◆ SUPPLIED TEXT ◆
Impairment of non-current assets
The Group accounts for the impairment of non-current assets in
accordance with IAS 36 Impairment of Assets. Under IAS 36, the
Group is required to assess the conditions that could cause assets
to become impaired and to perform a recoverability test for
potentially impaired assets held by the Group. These conditions
include whether a significant decrease in the market value of the
assets has occurred, whether changes in the Group's business plan
for the assets have been made or whether a significant adverse
change in the business environment has arisen.
Subsequent to the year end, the Group's shares have been trading
at a level which indicate that the market capitalisation of the
Group is below the carrying value of net assets. This has resulted
in a review of the Group's non-current assets (Oil and Gas
properties and Mineral Rights) to determine whether they are
impaired as at the reporting date.
The recoverable amount was estimated using the value in use
approach. The models developed by management to calculate value in
use involved assumptions as to future hydrocarbon prices, taxes,
production volumes, and inflation. The models also use estimates of
proved developed reserves at 31 December 2015 as calculated by the
management of the Group. Estimated cash flows were discounted with
a risk adjusted discount rate derived as the weighted average cost
of capital (WACC). For the Group's businesses the pre-tax nominal
discount rate is estimated at 15.2 percent (2014: 13.2
percent).

◆ WRITTEN REQUEST A ◆
Count the entry lines that contain the string "Task", treating case as significant, and give only the number.

◆ Entries on locating words and elements ◆
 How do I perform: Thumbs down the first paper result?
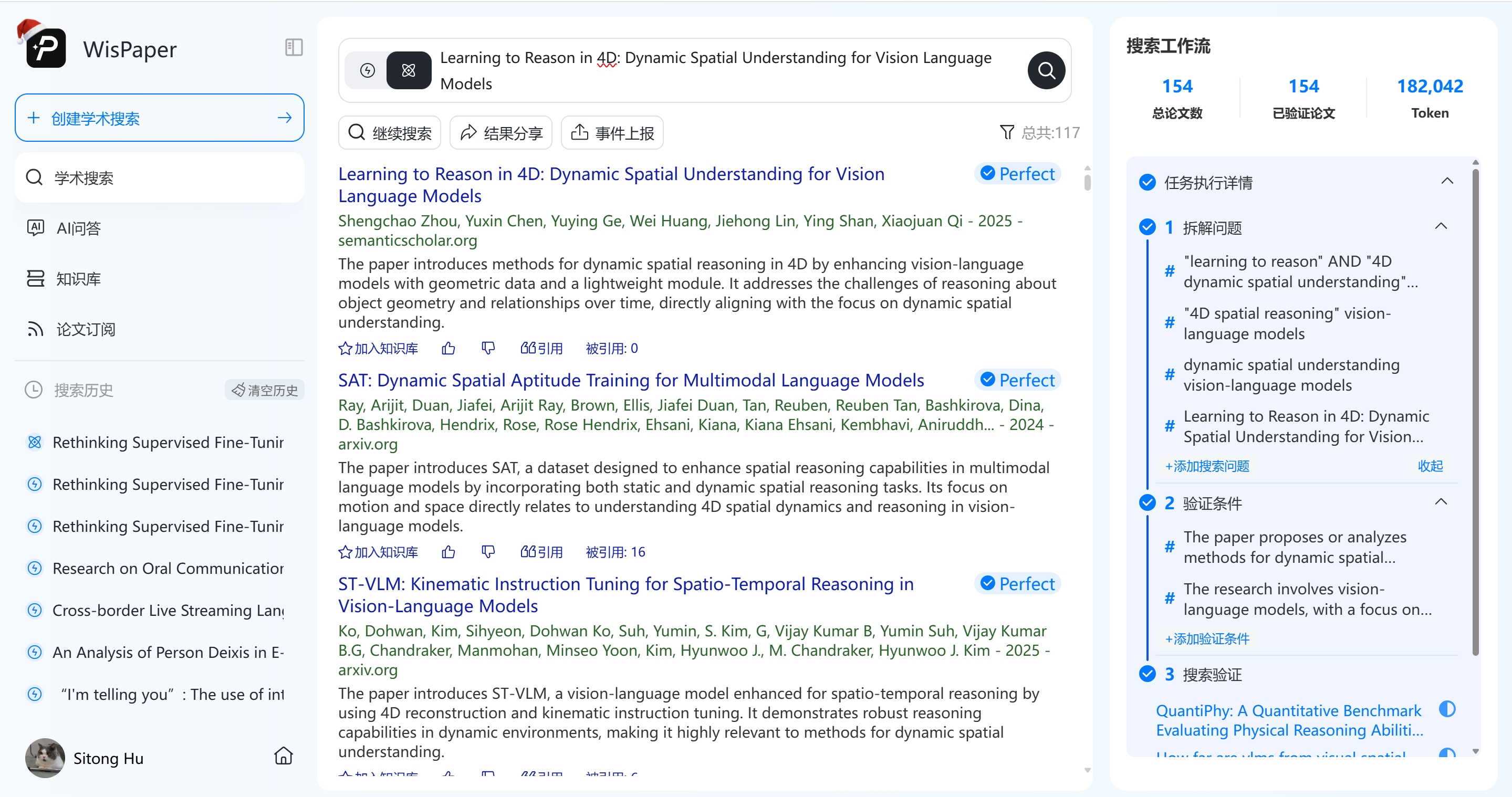(x=488, y=348)
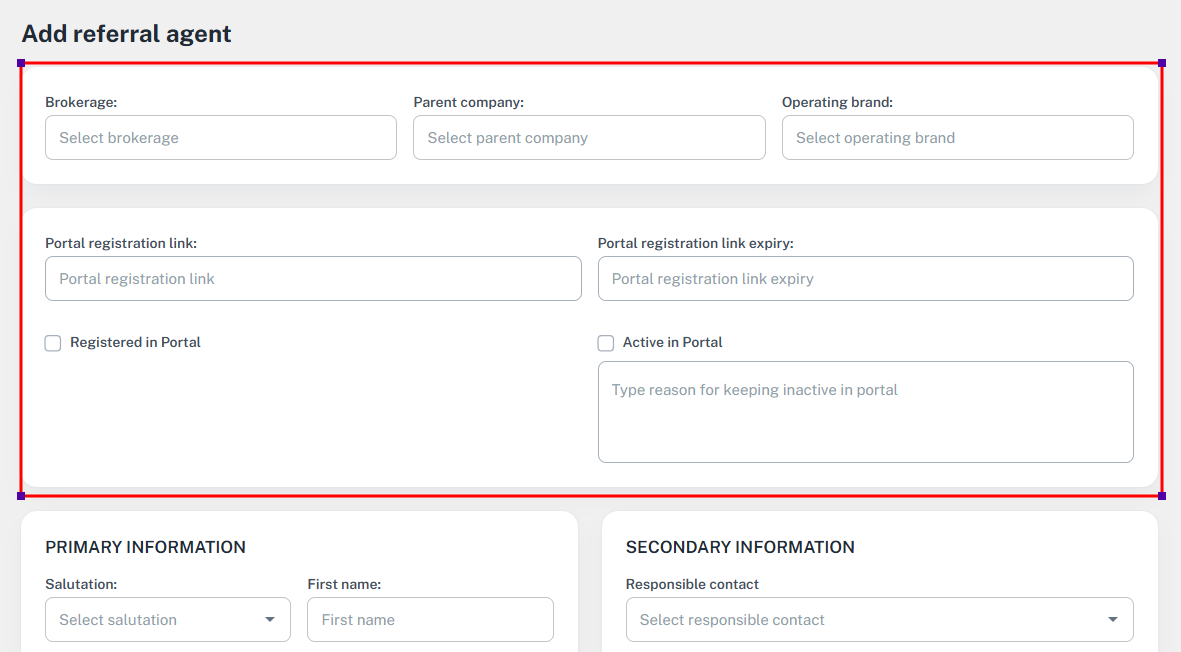
Task: Click the Salutation dropdown arrow icon
Action: [x=269, y=620]
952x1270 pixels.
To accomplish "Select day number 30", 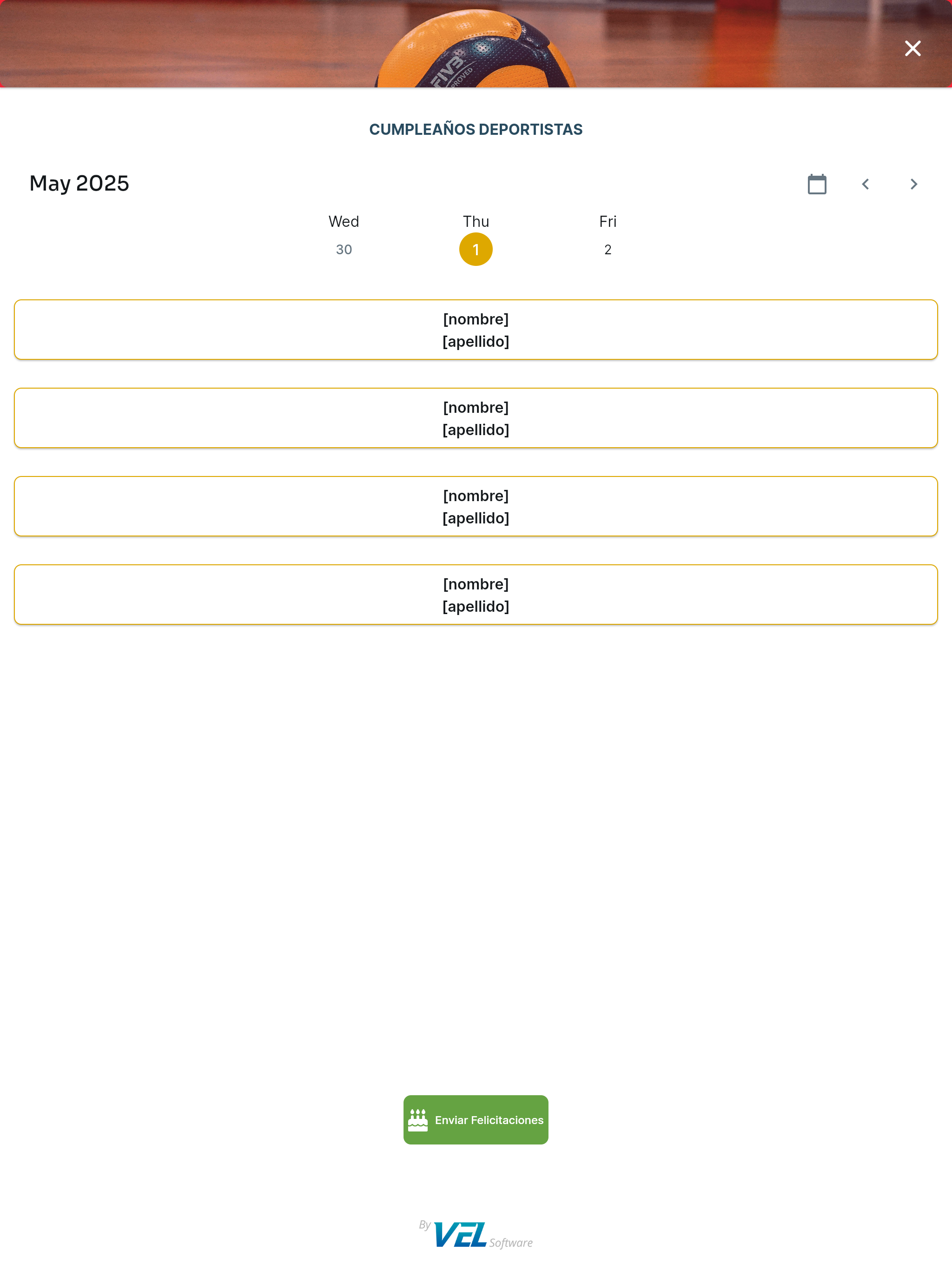I will coord(344,250).
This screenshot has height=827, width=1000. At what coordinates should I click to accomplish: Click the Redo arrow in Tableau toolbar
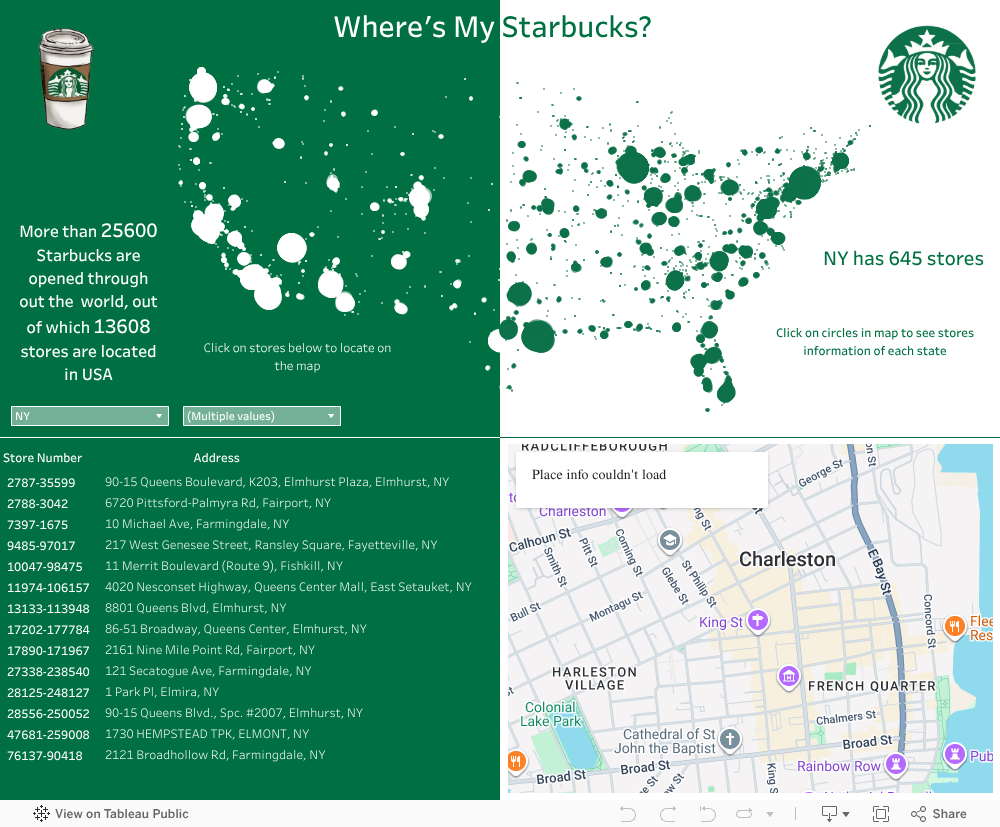click(x=668, y=814)

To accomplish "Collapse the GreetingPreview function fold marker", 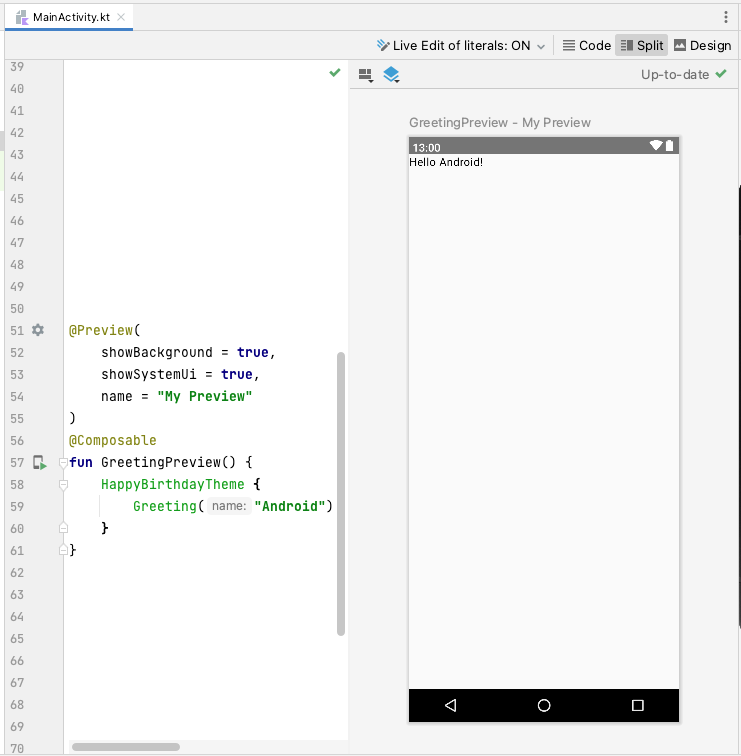I will coord(63,462).
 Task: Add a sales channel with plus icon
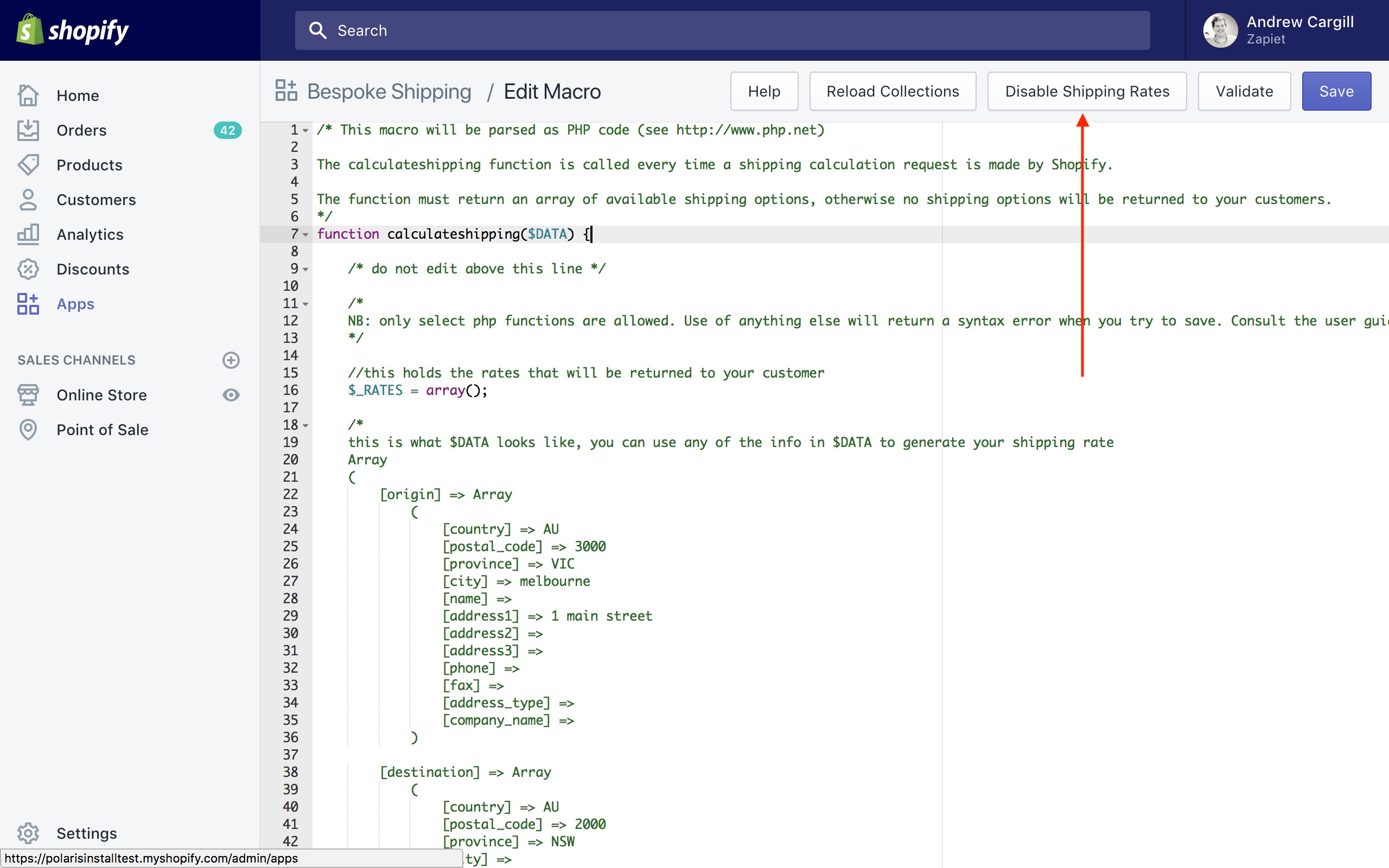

◆ WRITTEN REQUEST B ◆
Render this sentence from the passage on impairment of non-current assets into Spanish: "The recoverable amount was estimated using the value in use approach."

◆ EXERCISE OUTPUT A ◆
2

◆ EXERCISE OUTPUT B ◆
El importe recuperable se estimó utilizando el enfoque del valor en uso.